- Instructions to follow
Using the data below, copy each line that includes the word "navigation".

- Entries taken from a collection
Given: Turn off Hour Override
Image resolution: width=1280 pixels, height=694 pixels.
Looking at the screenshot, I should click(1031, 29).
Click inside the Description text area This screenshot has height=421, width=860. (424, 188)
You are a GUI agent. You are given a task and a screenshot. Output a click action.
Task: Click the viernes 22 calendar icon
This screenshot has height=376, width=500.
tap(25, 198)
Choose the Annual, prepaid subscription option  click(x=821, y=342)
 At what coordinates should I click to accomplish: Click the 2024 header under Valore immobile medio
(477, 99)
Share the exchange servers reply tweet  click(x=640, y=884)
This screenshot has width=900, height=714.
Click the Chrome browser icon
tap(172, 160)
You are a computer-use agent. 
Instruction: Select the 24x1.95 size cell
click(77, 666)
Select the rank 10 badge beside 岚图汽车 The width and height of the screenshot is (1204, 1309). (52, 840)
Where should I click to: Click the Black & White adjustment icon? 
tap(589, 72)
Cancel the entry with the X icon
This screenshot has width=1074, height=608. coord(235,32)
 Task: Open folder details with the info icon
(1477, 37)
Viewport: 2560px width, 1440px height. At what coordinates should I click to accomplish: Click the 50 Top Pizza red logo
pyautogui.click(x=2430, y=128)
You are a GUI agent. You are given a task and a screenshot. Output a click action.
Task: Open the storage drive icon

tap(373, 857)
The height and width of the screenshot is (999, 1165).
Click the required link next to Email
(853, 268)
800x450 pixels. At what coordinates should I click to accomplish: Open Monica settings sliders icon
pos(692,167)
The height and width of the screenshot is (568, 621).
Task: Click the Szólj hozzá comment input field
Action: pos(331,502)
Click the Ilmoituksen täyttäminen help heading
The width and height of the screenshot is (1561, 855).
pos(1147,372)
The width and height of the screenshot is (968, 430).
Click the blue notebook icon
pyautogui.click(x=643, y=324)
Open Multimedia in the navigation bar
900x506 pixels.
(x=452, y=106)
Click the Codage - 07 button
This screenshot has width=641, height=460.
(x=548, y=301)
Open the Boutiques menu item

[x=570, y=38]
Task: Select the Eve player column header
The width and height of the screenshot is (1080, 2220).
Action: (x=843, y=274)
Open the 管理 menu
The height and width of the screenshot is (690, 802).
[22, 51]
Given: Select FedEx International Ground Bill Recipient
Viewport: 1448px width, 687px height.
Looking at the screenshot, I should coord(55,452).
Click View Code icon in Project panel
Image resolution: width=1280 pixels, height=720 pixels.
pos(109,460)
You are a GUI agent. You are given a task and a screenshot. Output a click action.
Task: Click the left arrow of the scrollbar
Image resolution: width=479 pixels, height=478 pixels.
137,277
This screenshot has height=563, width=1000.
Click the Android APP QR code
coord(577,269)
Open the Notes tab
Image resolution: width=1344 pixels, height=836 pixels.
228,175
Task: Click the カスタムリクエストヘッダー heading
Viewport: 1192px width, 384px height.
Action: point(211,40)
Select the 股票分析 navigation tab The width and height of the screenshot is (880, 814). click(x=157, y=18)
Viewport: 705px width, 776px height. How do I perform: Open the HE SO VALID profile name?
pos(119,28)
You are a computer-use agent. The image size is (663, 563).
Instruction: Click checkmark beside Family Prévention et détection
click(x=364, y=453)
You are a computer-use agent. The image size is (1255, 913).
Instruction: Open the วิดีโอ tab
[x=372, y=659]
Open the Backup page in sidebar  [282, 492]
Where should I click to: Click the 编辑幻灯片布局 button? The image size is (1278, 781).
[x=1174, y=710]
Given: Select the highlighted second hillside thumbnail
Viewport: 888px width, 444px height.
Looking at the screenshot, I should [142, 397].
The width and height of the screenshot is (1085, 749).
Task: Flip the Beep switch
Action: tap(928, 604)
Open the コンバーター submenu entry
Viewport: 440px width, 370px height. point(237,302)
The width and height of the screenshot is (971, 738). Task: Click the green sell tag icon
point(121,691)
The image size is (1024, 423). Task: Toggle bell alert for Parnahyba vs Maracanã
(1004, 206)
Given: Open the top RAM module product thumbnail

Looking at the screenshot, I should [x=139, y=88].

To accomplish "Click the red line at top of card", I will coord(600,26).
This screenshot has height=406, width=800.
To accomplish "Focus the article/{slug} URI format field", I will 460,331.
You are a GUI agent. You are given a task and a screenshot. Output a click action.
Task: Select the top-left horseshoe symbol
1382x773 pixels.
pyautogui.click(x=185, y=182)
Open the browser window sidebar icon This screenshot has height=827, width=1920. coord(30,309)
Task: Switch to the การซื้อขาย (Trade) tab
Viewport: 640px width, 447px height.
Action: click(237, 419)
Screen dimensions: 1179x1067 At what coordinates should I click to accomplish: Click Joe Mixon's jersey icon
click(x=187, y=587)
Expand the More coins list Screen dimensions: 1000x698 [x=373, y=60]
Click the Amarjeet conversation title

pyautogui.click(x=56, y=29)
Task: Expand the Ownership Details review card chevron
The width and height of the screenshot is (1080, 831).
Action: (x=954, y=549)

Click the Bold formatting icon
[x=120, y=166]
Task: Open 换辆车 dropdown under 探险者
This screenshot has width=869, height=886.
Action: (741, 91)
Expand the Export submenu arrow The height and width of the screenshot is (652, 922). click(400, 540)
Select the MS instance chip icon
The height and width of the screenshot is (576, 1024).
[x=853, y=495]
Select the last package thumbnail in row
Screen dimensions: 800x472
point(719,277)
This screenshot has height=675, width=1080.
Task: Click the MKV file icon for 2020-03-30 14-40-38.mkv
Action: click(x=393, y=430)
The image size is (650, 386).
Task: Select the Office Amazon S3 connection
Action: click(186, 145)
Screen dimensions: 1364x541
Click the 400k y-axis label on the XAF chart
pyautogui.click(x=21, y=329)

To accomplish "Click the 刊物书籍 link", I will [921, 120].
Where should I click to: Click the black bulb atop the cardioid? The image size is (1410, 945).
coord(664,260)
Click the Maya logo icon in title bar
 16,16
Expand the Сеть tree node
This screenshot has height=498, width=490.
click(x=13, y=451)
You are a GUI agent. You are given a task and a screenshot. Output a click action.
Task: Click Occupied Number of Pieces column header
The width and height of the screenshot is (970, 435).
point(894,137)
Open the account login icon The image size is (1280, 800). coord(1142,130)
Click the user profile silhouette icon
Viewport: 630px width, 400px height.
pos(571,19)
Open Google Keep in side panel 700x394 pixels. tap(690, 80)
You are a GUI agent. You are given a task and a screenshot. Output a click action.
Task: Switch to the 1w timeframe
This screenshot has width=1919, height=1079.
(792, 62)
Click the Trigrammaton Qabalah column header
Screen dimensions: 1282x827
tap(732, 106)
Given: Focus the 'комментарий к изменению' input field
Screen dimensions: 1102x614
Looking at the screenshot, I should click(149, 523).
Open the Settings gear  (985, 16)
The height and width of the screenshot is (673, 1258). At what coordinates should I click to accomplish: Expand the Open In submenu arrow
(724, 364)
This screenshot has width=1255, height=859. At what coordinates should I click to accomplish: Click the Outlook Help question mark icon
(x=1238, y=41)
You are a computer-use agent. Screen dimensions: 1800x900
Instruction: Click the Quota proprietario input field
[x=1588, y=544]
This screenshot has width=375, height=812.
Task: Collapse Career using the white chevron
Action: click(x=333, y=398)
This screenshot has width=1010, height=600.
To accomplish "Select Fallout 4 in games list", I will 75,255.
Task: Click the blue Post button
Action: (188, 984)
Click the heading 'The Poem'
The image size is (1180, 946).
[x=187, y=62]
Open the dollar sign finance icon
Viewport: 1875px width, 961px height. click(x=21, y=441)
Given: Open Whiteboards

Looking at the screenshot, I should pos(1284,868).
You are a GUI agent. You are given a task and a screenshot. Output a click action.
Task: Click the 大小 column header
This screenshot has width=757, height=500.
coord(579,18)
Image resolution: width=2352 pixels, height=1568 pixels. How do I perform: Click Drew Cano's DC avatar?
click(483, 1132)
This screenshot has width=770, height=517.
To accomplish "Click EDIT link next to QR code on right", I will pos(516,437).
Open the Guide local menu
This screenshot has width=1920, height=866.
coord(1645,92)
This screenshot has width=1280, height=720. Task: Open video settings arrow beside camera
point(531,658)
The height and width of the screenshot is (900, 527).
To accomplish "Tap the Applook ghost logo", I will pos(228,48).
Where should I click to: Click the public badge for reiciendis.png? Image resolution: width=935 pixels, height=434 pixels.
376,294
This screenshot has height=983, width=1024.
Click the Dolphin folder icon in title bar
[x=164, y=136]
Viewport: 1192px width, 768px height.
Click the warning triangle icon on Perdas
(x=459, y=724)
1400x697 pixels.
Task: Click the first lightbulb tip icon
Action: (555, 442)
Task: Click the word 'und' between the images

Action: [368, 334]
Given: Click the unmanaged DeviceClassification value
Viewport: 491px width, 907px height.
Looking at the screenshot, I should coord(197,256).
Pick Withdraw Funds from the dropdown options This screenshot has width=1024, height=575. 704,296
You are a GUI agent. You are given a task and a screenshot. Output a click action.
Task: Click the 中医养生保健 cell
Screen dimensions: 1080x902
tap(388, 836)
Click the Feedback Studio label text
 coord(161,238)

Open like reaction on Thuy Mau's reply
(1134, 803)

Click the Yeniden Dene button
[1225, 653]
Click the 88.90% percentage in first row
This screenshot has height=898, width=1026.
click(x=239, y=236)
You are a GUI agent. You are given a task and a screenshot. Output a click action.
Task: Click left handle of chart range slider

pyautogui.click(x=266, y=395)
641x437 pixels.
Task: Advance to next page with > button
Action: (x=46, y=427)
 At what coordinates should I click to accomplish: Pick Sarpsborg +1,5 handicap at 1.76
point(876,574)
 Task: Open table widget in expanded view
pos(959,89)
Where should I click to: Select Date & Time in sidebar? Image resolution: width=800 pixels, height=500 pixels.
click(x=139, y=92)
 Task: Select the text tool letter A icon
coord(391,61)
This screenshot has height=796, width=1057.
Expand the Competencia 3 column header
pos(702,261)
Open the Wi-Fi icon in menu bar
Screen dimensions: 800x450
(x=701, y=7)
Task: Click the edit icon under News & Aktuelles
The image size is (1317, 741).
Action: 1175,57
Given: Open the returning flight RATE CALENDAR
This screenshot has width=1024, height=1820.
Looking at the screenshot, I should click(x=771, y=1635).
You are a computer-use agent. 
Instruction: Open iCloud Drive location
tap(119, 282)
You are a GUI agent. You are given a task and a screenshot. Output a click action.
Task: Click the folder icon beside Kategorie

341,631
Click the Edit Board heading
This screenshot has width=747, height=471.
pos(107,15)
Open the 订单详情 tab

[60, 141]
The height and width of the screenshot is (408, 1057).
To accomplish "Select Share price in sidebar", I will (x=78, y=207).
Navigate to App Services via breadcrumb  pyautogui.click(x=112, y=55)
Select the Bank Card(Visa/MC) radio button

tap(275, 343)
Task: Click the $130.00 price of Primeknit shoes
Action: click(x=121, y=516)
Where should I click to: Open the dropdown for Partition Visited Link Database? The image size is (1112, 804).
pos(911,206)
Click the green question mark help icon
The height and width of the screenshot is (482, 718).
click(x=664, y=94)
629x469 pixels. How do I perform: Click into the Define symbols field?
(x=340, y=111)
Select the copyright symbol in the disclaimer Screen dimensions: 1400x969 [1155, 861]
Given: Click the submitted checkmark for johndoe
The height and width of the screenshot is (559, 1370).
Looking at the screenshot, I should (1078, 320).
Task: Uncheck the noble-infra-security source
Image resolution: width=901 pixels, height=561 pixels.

- Response
Open Multimedia in the navigation bar
Select the 股票分析 navigation tab The width and height of the screenshot is (880, 814). click(x=157, y=18)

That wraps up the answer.